▸ **Extract provided**
————————
CtrlK
BlogDocsLog inGet started
Tessl Logo

pantheon-ai/gitlab-ci-validator

Comprehensive toolkit for validating, linting, testing, and securing GitLab CI/CD pipeline configurations. Use this skill when working with GitLab CI/CD pipelines, validating pipeline syntax, debugging configuration issues, or implementing best practices.

Overall
score

100%

Does it follow best practices?

Validation for skill structure

Overview
Skills
Evals
Files

best-practices.mdreferences/

GitLab CI/CD Best Practices

Pipeline Design

Use Stages Effectively

Organize jobs into logical stages that represent your development workflow:

stages:
  - .pre          # Setup and validation
  - build         # Compilation and asset generation
  - test          # Testing and quality checks
  - scan          # Security scanning
  - deploy        # Deployment
  - .post         # Cleanup and notifications

Leverage DAG with needs

Create directed acyclic graphs to run jobs as soon as their dependencies complete:

stages:
  - build
  - test
  - deploy

build_frontend:
  stage: build
  script: npm run build:frontend

build_backend:
  stage: build
  script: go build ./cmd/server

test_frontend:
  stage: test
  needs: [build_frontend]  # Starts immediately after build_frontend
  script: npm test

test_backend:
  stage: test
  needs: [build_backend]   # Runs in parallel with test_frontend
  script: go test ./...
————————
▸ **Available data**
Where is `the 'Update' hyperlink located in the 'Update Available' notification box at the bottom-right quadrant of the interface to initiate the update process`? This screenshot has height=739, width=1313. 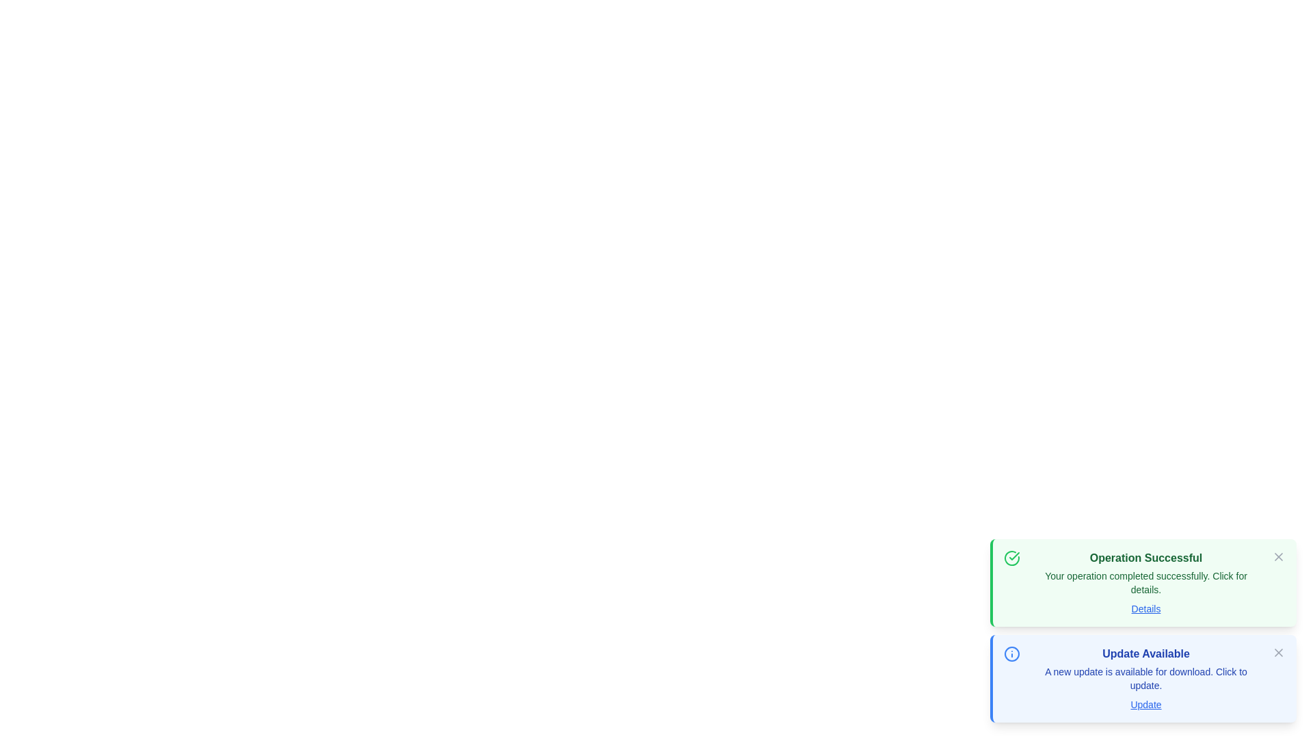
————————
▸ **Goals**
(a) On the GitLab CI/CD best practices page, what command does the build_backend job run?
(b) List every stage name in the stages block under "Use Stages Effectively" on the GitLab CI/CD best practices page.
(c) Reproduce the part of the GitLab CI/CD best practices page starting at "Comprehensive toolkit for" and ending at "implementing best practices.".

▸ **Solutions**
(a) go build ./cmd/server

(b) .pre, build, test, scan, deploy, .post

(c)
Comprehensive toolkit for validating, linting, testing, and securing GitLab CI/CD pipeline configurations. Use this skill when working with GitLab CI/CD pipelines, validating pipeline syntax, debugging configuration issues, or implementing best practices.